Se dice que las lenguas evolucionan de la mano de las sociedades, que se renuevan con palabras nuevas derivadas de nuevos conceptos y que una lengua incapaz de adaptarse a los cambios sociales es una lengua muerta. Uno de esos conceptos, la corrección política, es el «rechazo de expresiones o acciones percibidas como maneras de excluir, marginar u ofender a personas que se encuentran socialmente en desventaja o sufren de discriminación». Ya, pero, ¿percibidas por quién? Hace siglos, si los inquisidores percibían que negabas la transustanciación, o que te acostabas con el diablo, te quemaban vivo. No hace tanto, nadie consideraba excluyente afirmar que un senegalés era negro, marginador llamar gordo al obeso, ofensivo denominar mariquita al hombre afeminado ni discriminatorio calificar de subnormal a la «persona con un funcionamiento intelectual significativamente por debajo de la media considerada normal» (que expresa exactamente eso, pero con doce palabras más). En un mitin de 1977 aún se podía decir con libertad:
«Nuestro partido, queridos compañeros, luchará para que los pobres dejen de serlo y los gitanos, los moros y los negros se integren, los ciegos, los sordos, los inválidos, los parados, los viejos, los retrasados mentales y hasta las putas reciban un trato digno, y a que la policía se dedique a enchironar ladrones».

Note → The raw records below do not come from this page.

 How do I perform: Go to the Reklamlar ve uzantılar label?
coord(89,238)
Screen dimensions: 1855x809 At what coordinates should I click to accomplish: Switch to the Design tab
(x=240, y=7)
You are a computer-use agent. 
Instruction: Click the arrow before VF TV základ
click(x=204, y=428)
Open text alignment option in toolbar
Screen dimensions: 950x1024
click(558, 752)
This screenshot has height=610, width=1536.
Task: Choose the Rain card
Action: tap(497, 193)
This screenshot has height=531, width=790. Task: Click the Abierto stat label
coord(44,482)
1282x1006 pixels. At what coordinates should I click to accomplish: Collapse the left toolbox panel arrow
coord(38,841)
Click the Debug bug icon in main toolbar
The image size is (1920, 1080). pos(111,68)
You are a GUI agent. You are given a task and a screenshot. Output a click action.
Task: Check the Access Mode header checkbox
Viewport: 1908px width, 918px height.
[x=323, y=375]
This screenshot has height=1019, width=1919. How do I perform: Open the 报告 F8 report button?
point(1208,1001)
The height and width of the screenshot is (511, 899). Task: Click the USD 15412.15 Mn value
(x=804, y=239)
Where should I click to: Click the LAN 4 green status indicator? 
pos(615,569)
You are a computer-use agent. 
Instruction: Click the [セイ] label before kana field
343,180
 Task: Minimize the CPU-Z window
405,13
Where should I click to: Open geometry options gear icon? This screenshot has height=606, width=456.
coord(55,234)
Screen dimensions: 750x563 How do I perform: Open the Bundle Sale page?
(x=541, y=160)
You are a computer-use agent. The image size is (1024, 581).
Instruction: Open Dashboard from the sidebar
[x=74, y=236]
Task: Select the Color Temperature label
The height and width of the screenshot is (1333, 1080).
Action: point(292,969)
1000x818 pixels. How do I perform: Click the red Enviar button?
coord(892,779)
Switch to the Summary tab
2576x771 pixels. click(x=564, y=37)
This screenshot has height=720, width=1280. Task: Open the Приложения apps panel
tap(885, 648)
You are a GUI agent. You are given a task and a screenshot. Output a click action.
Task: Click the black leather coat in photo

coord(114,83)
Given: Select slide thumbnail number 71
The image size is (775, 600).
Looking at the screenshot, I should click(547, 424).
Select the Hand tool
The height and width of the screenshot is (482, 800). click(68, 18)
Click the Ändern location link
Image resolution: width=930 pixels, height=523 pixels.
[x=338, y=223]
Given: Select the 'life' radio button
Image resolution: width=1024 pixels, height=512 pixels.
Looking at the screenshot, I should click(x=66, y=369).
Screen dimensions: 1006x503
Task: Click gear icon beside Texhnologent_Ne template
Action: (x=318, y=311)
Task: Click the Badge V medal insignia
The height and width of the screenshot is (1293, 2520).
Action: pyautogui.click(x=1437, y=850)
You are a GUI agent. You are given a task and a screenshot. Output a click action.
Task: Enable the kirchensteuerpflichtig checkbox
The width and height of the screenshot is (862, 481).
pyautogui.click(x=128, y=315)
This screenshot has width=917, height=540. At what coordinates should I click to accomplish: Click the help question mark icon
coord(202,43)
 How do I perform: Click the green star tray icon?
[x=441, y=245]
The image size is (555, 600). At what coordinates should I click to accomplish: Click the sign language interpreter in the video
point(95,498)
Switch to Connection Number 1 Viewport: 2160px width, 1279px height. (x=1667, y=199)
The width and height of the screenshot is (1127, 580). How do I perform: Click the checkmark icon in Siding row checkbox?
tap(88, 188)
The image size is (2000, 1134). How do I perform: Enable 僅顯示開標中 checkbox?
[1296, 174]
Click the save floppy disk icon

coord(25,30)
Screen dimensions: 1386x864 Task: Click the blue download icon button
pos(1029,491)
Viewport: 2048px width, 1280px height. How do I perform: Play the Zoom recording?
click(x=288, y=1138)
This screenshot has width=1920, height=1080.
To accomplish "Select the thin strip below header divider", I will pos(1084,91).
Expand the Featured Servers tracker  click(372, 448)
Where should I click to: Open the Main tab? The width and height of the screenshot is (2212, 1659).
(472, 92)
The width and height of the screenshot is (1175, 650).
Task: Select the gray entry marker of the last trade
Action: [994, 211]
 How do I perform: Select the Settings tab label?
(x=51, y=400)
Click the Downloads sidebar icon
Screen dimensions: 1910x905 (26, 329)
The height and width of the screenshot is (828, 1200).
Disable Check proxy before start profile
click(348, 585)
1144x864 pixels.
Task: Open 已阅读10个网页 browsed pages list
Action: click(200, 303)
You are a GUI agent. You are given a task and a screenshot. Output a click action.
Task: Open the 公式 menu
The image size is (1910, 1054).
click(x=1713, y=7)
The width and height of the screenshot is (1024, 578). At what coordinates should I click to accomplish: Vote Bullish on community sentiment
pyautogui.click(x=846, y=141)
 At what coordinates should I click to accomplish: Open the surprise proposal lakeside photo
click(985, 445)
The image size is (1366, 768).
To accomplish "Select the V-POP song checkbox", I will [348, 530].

Hoy, la moderna inquisición irá a por ti si no lo traduces a un insufrible poslenguaje que surge directamente del mondongo ideológico, esquivando el cerebro:
«Nuestro partido, queridos compañeros y queridas compañeras, luchará para que los más desfavorecidos y necesitados dejen de serlo y para que los ciudadanos de etnia gitana y los migrantes magrebíes o subsaharianos se integren como ciudadanos de primera; a que las personas con deficiencia visual o auditiva severas, o con diversidad funcional por discapacidad, los desempleados y desempleadas de larga duración, las personas mayores de la tercera edad, las personas con capacidades intelectuales diferentes y hasta las trabajadoras y los trabajadores sexuales y demás colectivos vulnerables en riesgo máximo de exclusión social reciban un trato digno, y a que los agentes del orden público se dediquen a capturar a los presuntos delincuentes contra la propiedad privada y los internen en las instituciones penitenciarias correspondientes».
Lo malo o bueno de un escolar cabroncete y revoltoso, de un tipo más tonto que Abundio o más loco que Arqués, de una tía más buena que el pan y de un viejo cascarrabias no es calificarlos así, sino serlo. Los eufemismos podrán dulcificar o dignificar las palabras, pero no la realidad de los menos agraciados en el reparto de la salud, la inteligencia, la fortuna o la belleza.
La lengua española sin duda está viva, pero enferma. Muy enferma.